Redirecting DNS to local Adguard Home DNS server
-
@kevindd992002 I think the dns-redirect rule should work with AGH for dns without a problem, but not for local DoT or Doh. You should not use those and block them.
-
@Bob-Dig said in Redirecting DNS to local Adguard Home DNS server:
@kevindd992002 I think the dns-redirect rule should work with AGH for dns without a problem, but not for local DoT or Doh. You should not use those and block them.
It doesn't though, for the reasons I stated above. Picture this:
- Client (192.168.10.x:{random source port}) tries to use 8.8.8.8:53 as a DNS server.
- The forward packet gets sent to the default gateway, which is pfsense.
- The forward packet (with destination socket of 8.8.8.8:53) gets DNAT'ted to 192.168.10.10:53 (my AGH server).
- The forward packet is received by the AGH server.
- AGH replies with a reply packet with these addresses:
- source: 192.168.10.10:53
- destination: 192.168.10.x:{the same random source port in #1)
- This reply packet is now all layer 2 since the source and destination are now on the same subnet, so it won't route back through pfsense.
- The client rejects this reply packet because the source IP IS DIFFERENT from the destination IP in the original forward packet that came from it.
This is somewhat similar to asymmetrical routing. The forward packets got DNAT'ted by pfsense but the reply packet did not route back to pfsense so there is no way for the source IP of the reply packet to be translated by pfsense to 8.8.8.8:53 so that the client won't reject the packet. I'm 100% sure this is what's causing the timeouts because I've already tested it. Creating an SNAT rule so the source IP of the forward packet (after being DNAT'ted) gets translated by pfsense to the interface IP fixes this problem but with the downside of having all forward packets having the same source IP (pfsense interface IP) as seen by AGH.

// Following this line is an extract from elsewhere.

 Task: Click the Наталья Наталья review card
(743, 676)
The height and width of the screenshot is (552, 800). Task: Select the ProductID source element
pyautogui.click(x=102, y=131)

@NollipfSense I hope this explains my original post better.
-
@kevindd992002 What happens if you put your AGH in a different (V)LAN?
-
@Bob-Dig it works without any issues, as expected. I have clients in other VLANs that access the AGH server in VLAN 10 (192.168.10.0/24). Since these clients are on another VLAN, the reply packets from AGH go back the correct route (pfsense) and the translation happens properly.
-
@kevindd992002 said in Redirecting DNS to local Adguard Home DNS server:
I hope this explains my original post better.
Yes, I understand your objective and seems you found a solution using vLAN...
-
@NollipfSense nope, I haven't really found a solution yet. I did not create a new VLAN just for my AGH server. I have multiple VLANs and the clients in all those VLANs are pointed to the AGH server in VLAN 10 as their DNS server. The clients that are affected are the VLAN 10 clients. The clients in other VLANs work fine.
-
@kevindd992002 Maybe you can find some useful information here:
https://forum.netgate.com/topic/182369/pi-hole/20?page=1 -
@MoonKnight perfect! The discussion there is exactly what I needed. I'll reply there.
-
@kevindd992002 said in Redirecting DNS to local Adguard Home DNS server:
I did not create a new VLAN just for my AGH server.
Why not, where is the problem? If you want dns-redirect everywhere, you have to.
-
@Bob-Dig right, what I mean is I didn't really create a new VLAN now. I just happen to have other VLANs when you had me test that idea earlier. But yes, I will be revamping my home lab setup pretty soon anyway. I will create a separate server and client VLANs and put the AGH server in the server VLAN. I won't need to create a redirect for the server VLAN anyway since servers don't really use "any other DNS" and respect what's configured in their settings. I guess this is the best solution overall.